Vaniver comments on MATS Summer 2023 Retrospective

Vaniver 2 Dec 2023 2:37 UTC
4 points
0
Congrats on another successful program!
Mentors rated their enthusiasm for their scholars to continue with their research at ⁷⁄₁₀ or greater for 94% of scholars.
What is it at ⁹⁄₁₀ or greater? My understanding is that ⁷⁄₁₀ and ⁸⁄₁₀ are generally viewed as ‘neutral’ scores, and this is more like “6% of scholars failed” than it is “94% of scholars succeeded.” (It looks like averages of roughly 8 are generally viewed as ‘high’ in this postmortem so this population might be tougher raters than in other contexts, and so I’m wrong on what counts as ‘neutral’.)
- Ryan Kidd 2 Dec 2023 3:05 UTC
  3 points
  0
  Parent
  Cheers, Vaniver! As indicated in the figure legend for “Mentor ratings of scholar research”, mentors were asked, “Taking the above [depth/breadth/taste ratings] into account, how strongly do you support the scholar’s research continuing?” and prompted with:
  - ¹⁰⁄₁₀ = Very disappointed if [the research] didn’t continue;
  - ⁵⁄₁₀ = On the fence, unsure what the right call is;
  - ¹⁄₁₀ = Fine if research doesn’t continue.

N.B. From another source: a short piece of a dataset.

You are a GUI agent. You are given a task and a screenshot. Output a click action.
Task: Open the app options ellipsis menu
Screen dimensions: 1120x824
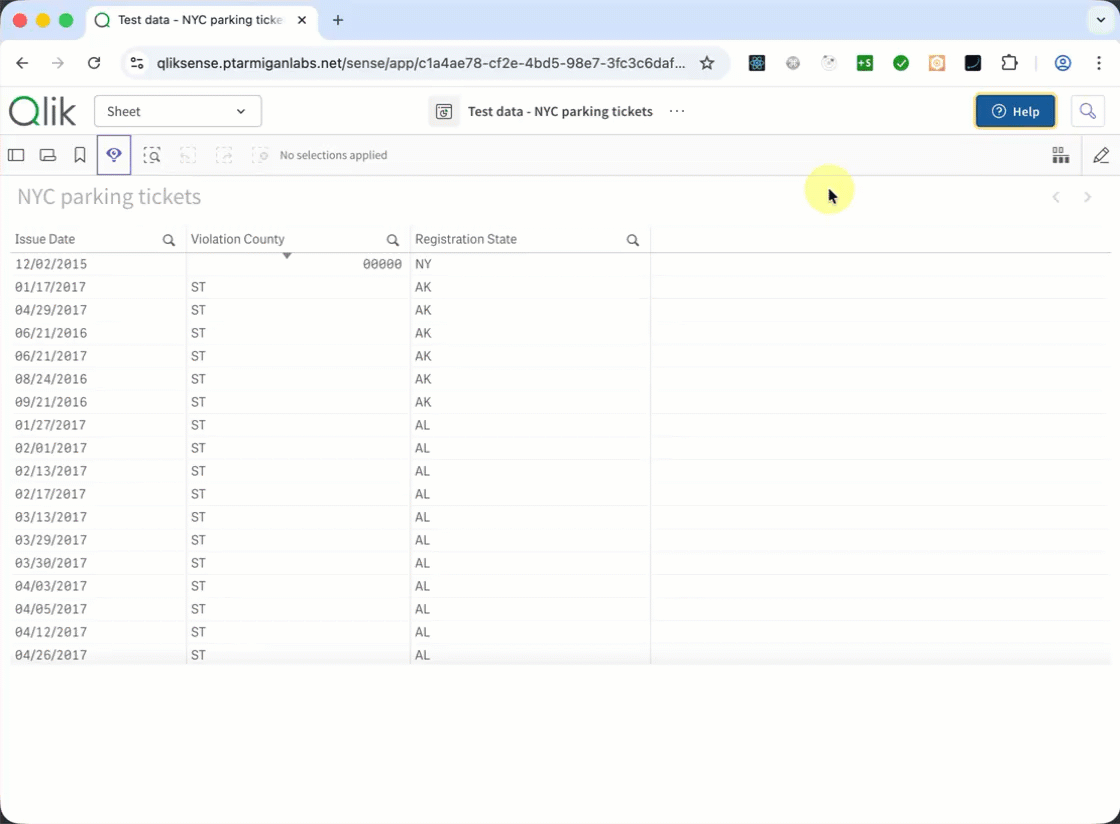677,111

  Mentors rated 18% of scholar research projects as ¹⁰⁄₁₀ and 28% as ⁹⁄₁₀.
  - Vaniver 3 Dec 2023 1:18 UTC
    2 points
    0
    Parent
    Thanks!
  - Raemon 2 Dec 2023 3:24 UTC
    2 points
    0
    Parent
    ¹⁰⁄₁₀ = Very disappointed if [the research] didn’t continue;
    ⁵⁄₁₀ = On the fence, unsure what the right call is;
    ¹⁄₁₀ = Fine if research doesn’t continue.
    fwiw that’s actually not that cruxy for me – questions like this are typically framed as if a 5 is “average”, but my understanding/experience is that people still tend to give somewhat inflated scores.
    (i.e. the NPS score, “on a scale of 1-10 how likely are you to recommend this to a friend?” ranking system counts 9 and 10 as positive, 7 and 8 as neutral, and 6-and-below as negative. This is a different question than the one you asked here, but I think the same general principles apply, that there’s some natural grade inflation that you probably need to counteract in some way)
    - Neel Nanda 2 Dec 2023 19:48 UTC
      5 points
      0
      Parent
      For what it’s worth, as a MATS mentor, I gave a bunch of 7s and 8s for people I’m excited about, and felt bad giving people 9s or 10s unless it was super obviously justified
      - Raemon 2 Dec 2023 20:27 UTC
        2 points
        0
        Parent
        That does update me a bit.
    - Ryan Kidd 2 Dec 2023 4:30 UTC
      3 points
      0
      Parent
      FYI, the Net Promoter score is 38%.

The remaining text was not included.